Différentes logiques de création existent et sont plus ou moins
affectées par la réduction du domaine public. Les sociétés privatisant
l'information et tirant un bénéfice direct de sa production, comme
Disney ou Microsoft, sont les moins affectées sur un plan strictement
économique par la réduction du domaine public. Elles sont par contre
affectées dans la qualité et la diversité de leurs produits: ainsi,
Disney ne produira pas un dessin animé réunissant Bugs Bunny et Mickey,
du moins pas à un coût raisonnablet et dans la configuration actuelle.

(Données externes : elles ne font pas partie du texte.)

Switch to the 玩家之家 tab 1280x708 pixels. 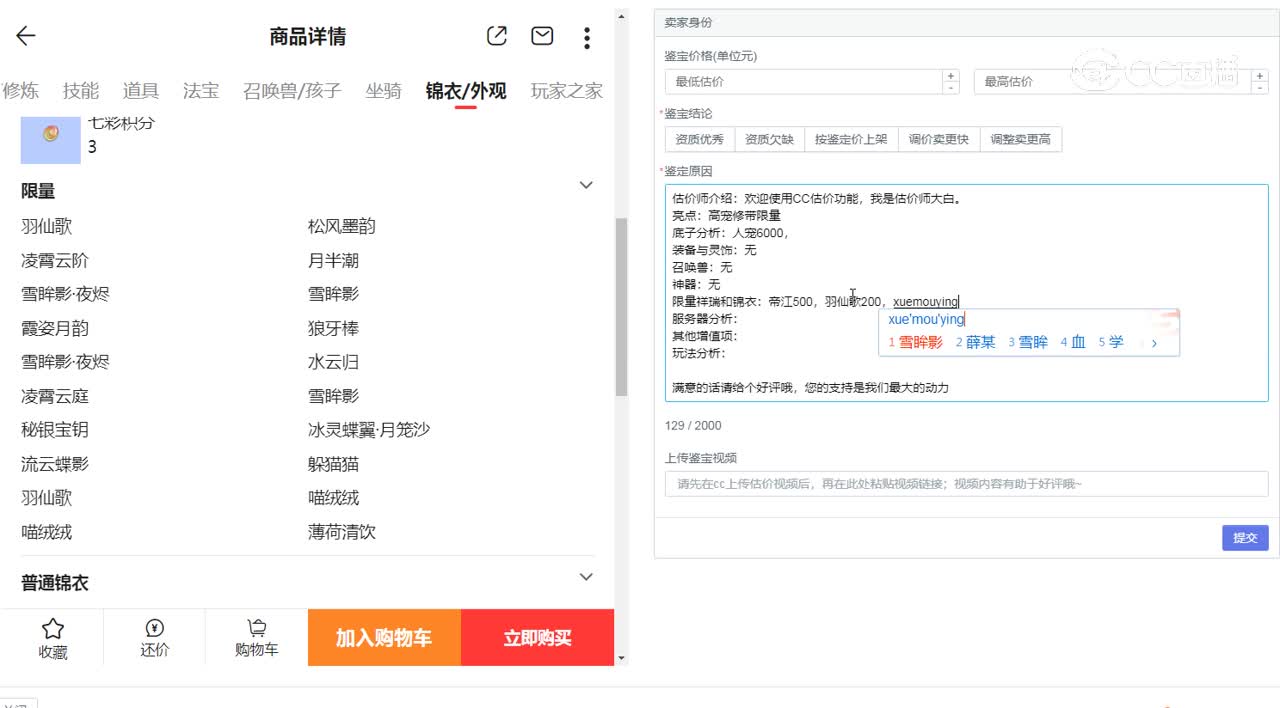click(x=565, y=90)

Ainsi, Microsoft ne peut bâtir que sur ce qu'elle possède déjà, puisque
c'est ce qui lui coûte le moins cher.
D'autre rapports à l'information existent bien évidemment. Pour prendre
un opposé, on peut citer le professeur d'université publiant toutes ses
recherches et tirant son revenu et son crédit de son expertise. On peut
également citer les avocats qui tirent partie de leur connaissance du
droit. Le libre procède de cette même logique: chacun apporte une pierre
à l'édifice et tire un bénéfice indirect de son édification. Pour citer
un exemple précis: il y a 2 ans, alors que je travaillais pour une
petite société faisant à la fois du service et de l'édition propriétaire
d'une solution de communication massive et personnalisée, nous avons
trouvé un bogue dans une librairie de la fondation Apache utilisée par
le produit. Cela a été l'occasion de produire un correctif, soumis à
l'équipe de développement puis intégré. Nous avons donc à cette occasion
contribué à notre tour, modestement, au développement d'un de ces
produits libres grâce auxquels nous avions pu entrer à moindre coût sur
le marché. Bref, il n'y a pas dumping, il y a utilisation et
enrichissement du bien commun. Le bien commun n'est pas alimenté
uniquement par des logiques marchandes; d'autres producteurs
d'information, bénévoles, militants, existent. Le monde n'est pas une
place de marché et, comme l'a écrit Michel Rocard, tout le monde se
copie et c'est très bien ainsi.

À ce sujet, j'ai adoré le papier de Yochai Benkler
(http://www.law.nyu.edu/benklery/) sur "La propriété intellectuelle et
l'organisation de la production"
(http://www.law.nyu.edu/benklery/IP&Organization.pdf). Je partage
pleinement sa conclusion sur les conséquences de toute augmentation de
la propriété intellectuelle: concentration, uniformisation,
ralentissement de l'innovation. Je partage également pleinement sa
conclusion quant au caractère *politique* de ces conséquences.
L'information et les outils permettant de la produire et de la manipuler
ne sont pas des biens neutres; un changement important les concernant a
des conséquences importantes pour la démocratie.